Suppose we perform spectrum analysis on some sinusoid using a length $ M$ window. Without zero padding, the DFT length is $ N=M$ . We may regard the DFT as a critically sampled DTFT (sampled in frequency). Since the bin separation in a length-$ N$ DFT is $ 2\pi/N$ , and the zero-crossing interval for Blackman-Harris side lobes is $ 2\pi/M$ , we see that there is one bin per side lobe in the sampled window transform. These spectral samples are illustrated for a Hamming window transform in Fig.2.3b. Since $ K=4$ in Table 5.2, the main lobe is 4 samples wide when critically sampled. The side lobes are one sample wide, and the samples happen to hit near some of the side-lobe zero-crossings, which could be misleading to the untrained eye if only the samples were shown. (Note that the plot is clipped at -60 dB.)

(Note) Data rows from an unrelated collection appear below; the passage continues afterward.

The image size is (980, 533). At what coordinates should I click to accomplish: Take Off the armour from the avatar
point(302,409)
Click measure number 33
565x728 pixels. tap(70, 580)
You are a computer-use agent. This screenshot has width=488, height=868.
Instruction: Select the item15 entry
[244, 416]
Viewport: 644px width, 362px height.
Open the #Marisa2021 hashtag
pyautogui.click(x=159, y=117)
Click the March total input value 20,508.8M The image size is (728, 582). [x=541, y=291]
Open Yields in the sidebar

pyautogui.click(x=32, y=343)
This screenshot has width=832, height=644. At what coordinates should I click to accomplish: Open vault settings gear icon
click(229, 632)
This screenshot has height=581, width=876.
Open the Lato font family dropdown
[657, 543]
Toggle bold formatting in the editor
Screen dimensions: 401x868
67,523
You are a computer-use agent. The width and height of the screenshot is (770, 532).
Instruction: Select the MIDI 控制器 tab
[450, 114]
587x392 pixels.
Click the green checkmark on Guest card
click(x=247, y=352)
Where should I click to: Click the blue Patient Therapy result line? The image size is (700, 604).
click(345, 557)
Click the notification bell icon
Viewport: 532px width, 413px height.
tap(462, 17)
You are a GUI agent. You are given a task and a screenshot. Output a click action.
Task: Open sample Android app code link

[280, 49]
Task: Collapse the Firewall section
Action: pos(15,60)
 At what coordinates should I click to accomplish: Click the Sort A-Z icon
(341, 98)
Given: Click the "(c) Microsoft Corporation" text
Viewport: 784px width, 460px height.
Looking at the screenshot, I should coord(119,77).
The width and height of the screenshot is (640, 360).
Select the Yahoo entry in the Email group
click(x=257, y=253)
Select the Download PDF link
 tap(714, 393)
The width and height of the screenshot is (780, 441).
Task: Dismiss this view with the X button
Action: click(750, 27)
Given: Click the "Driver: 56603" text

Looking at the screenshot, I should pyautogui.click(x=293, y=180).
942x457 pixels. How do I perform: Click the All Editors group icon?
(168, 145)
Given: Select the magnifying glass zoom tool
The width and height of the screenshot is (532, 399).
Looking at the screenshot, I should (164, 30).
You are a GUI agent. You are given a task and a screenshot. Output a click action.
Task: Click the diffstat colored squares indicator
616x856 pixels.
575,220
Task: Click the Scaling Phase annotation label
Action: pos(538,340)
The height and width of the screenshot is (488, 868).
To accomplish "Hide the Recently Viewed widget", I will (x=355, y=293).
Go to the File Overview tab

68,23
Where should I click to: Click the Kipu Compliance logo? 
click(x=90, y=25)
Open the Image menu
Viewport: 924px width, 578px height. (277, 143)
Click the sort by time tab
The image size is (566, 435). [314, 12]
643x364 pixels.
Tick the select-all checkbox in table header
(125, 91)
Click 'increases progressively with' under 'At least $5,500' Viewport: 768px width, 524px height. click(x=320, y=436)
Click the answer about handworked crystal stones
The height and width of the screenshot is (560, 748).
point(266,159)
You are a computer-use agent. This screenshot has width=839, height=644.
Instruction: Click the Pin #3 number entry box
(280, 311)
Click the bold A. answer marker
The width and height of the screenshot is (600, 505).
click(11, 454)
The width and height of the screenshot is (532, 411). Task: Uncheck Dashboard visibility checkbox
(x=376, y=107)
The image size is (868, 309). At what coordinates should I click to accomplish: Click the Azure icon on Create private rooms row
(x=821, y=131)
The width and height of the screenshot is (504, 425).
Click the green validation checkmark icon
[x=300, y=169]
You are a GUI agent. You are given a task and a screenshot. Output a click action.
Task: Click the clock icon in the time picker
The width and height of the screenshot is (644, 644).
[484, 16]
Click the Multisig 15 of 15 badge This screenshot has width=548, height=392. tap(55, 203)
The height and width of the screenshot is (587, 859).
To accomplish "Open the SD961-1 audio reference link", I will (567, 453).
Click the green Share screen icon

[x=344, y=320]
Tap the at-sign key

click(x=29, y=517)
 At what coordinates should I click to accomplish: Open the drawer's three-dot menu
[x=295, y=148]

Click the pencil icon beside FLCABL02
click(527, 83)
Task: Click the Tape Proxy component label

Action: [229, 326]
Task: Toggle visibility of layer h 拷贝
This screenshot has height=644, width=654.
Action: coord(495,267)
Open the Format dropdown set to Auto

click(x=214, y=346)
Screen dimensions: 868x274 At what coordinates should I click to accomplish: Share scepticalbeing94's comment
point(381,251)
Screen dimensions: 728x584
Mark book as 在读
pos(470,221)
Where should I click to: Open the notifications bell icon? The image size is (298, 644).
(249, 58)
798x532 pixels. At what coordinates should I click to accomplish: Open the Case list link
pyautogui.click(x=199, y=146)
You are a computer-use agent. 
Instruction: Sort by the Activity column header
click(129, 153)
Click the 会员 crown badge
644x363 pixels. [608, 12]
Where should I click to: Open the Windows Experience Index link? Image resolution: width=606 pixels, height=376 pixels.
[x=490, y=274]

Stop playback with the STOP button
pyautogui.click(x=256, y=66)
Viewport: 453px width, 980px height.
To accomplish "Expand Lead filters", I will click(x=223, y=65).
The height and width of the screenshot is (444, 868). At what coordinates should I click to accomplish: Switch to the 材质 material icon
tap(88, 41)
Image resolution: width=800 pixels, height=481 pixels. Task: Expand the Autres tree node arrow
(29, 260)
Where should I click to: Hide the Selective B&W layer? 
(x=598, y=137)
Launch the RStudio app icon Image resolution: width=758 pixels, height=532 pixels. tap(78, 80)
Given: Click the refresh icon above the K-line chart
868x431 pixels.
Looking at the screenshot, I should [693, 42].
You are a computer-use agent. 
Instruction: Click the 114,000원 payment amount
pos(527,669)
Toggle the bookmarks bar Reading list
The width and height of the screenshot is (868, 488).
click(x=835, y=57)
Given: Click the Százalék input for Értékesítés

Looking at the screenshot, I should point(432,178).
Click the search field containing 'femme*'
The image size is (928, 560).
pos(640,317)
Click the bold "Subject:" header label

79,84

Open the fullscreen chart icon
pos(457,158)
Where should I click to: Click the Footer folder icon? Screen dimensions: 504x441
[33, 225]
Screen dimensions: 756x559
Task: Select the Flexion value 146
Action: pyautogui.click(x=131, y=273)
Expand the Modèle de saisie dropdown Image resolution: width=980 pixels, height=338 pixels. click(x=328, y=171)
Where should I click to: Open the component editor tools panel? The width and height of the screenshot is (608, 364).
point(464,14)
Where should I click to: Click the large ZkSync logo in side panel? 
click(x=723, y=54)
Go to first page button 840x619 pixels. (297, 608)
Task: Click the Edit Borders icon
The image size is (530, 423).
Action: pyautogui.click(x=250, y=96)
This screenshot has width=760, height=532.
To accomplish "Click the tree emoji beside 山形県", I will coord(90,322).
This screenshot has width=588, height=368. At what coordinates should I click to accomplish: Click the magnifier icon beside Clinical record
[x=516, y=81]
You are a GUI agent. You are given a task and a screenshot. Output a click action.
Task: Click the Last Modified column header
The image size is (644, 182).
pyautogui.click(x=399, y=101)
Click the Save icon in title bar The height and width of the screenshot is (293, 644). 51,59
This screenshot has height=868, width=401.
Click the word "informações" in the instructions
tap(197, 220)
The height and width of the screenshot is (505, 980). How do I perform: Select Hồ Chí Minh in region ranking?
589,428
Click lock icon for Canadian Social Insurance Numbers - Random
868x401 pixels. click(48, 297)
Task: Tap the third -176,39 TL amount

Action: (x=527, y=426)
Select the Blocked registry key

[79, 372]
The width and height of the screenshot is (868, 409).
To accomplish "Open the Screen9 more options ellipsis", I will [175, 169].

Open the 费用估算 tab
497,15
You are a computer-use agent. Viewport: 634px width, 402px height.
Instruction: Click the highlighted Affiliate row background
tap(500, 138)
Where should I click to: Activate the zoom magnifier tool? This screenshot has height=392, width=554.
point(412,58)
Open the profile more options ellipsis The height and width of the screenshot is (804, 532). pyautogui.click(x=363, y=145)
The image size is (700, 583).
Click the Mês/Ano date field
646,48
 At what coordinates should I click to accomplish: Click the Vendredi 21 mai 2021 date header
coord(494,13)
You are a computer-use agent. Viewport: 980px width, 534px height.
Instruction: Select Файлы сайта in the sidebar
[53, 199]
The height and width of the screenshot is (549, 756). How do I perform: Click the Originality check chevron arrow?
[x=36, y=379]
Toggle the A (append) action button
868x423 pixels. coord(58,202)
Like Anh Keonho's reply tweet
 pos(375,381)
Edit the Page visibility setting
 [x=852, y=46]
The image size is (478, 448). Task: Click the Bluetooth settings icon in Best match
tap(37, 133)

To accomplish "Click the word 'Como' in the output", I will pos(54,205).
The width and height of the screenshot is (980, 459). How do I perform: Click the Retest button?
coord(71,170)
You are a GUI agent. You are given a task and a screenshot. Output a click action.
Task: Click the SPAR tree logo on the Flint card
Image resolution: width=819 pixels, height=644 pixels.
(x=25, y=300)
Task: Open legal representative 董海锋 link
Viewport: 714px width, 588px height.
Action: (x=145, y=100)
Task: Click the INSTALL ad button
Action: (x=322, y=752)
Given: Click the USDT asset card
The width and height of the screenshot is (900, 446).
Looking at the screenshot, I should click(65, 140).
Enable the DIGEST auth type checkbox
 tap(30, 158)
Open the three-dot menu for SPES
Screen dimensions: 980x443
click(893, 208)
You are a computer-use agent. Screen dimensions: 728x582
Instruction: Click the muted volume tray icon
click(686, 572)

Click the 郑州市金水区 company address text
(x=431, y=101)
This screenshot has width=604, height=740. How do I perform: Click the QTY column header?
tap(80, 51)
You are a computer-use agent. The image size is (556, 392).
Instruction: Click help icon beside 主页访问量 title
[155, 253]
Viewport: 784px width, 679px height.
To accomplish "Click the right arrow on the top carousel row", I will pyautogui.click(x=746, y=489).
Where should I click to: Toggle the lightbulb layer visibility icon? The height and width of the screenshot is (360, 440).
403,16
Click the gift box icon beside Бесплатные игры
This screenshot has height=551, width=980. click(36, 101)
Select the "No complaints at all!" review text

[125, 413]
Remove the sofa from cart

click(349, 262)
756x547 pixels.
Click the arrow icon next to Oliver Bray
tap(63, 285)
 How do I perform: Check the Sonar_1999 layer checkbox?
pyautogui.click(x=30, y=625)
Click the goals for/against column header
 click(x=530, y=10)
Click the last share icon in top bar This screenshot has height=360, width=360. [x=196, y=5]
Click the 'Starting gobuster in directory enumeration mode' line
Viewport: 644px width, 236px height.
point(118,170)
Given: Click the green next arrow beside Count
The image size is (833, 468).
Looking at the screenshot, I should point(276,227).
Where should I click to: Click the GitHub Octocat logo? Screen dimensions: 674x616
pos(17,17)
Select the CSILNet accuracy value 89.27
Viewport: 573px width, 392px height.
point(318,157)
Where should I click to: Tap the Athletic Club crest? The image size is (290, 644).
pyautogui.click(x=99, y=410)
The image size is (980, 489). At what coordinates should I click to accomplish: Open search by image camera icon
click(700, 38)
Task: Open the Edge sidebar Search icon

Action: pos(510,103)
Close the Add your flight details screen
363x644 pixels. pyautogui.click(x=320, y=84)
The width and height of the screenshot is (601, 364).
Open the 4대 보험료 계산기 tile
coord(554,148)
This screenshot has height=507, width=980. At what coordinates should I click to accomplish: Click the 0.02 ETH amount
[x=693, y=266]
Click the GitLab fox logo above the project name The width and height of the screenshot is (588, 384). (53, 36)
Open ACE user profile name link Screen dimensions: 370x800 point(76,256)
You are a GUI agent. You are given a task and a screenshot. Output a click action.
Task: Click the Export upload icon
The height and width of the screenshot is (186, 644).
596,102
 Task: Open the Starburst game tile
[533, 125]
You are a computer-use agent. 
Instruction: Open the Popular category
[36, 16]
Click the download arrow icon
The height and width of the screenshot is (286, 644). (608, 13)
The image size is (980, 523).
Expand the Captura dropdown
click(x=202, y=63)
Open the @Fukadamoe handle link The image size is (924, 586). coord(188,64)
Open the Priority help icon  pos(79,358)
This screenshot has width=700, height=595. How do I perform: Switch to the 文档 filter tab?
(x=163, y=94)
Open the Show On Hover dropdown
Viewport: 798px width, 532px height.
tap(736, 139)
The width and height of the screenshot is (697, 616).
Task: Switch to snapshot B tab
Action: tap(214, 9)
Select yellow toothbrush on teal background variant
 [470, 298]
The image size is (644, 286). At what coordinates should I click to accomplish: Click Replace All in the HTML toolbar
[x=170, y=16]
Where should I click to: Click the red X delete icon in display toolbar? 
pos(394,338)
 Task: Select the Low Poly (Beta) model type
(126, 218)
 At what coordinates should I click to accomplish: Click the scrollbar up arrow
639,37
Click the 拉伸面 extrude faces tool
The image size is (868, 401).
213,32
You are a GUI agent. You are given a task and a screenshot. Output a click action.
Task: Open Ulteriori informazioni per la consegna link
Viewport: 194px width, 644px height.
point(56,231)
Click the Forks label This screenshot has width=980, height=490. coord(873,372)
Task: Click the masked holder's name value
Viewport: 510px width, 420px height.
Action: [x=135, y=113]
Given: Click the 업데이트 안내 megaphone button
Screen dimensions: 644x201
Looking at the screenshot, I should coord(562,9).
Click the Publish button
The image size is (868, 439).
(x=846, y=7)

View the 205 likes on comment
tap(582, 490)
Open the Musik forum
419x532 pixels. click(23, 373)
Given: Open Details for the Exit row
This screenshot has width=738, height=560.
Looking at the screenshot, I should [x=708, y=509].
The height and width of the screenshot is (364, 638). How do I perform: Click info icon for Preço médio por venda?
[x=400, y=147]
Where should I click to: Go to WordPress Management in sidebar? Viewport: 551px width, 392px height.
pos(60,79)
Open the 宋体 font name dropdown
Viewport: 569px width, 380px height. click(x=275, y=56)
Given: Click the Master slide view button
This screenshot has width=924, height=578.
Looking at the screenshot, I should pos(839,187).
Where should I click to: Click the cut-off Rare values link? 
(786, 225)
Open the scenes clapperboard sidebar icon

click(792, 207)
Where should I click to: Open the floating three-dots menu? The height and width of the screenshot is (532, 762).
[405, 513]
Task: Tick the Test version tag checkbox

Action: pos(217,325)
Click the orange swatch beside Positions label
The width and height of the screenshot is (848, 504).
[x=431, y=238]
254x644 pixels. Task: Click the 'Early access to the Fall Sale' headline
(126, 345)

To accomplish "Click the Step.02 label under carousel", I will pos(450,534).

Figure 2.3: (a) Hamming window. (b) Critically sampled sinusoidal peak = frequency-shifted Hamming-window transform.
\includegraphics[width=\twidth]{eps/spectsamps}

If we now zero pad the Hamming-window by a factor of 2 (append 21 zeros to the length $ M=21$ window and take an $ N=42$ point DFT), we obtain the result shown in Fig.2.4. In this case, the main lobe is 8 samples wide, and there are two samples per side lobe. This is significantly better for display even though there is no new information in the spectrum relative to Fig.2.3.3.10

Incidentally, the solid lines in Fig.2.3b and 2.4b indicating the ``true'' DTFT were computed using a zero-padding factor of $ L=N/M=1000$ , and they were virtually indistinguishable visually from $ L=100$ . ($ L=10$ is not enough.)

Figure 2.4: (a) Hamming window zero-padded by a factor of 2. (b) $ 2\times $ -oversampled sinusoidal peak = frequency-shifted Hamming-window transform.
\includegraphics[width=\twidth]{eps/spectsamps2}


Zero-Padding for Interpolating Spectral Peaks

For sinusoidal peak-finding, spectral interpolation via zero-padding gets us closer to the true maximum of the main lobe when we simply take the maximum-magnitude FFT-bin as our estimate.

The examples in Fig.2.5 show how zero-padding helps in clarifying the true peak of the sampled window transform. With enough zero-padding, even very simple interpolation methods, such as quadratic polynomial interpolation, will give accurate peak estimates.

Figure 2.5: Illustration of ideal interpolation in the frequency domain as a result of zero padding in the time domain.
\includegraphics[width=0.7\twidth]{eps/spectsamps3}

Another illustration of zero-padding appears in Section 8.1.3 of [264].


Zero-Phase Zero Padding

The previous zero-padding example used the causal Hamming window, and the appended zeros all went to the right of the window in the FFT input buffer (see Fig.2.4a). When using zero-phase FFT windows (usually the best choice), the zero-padding goes in the middle of the FFT buffer, as we now illustrate.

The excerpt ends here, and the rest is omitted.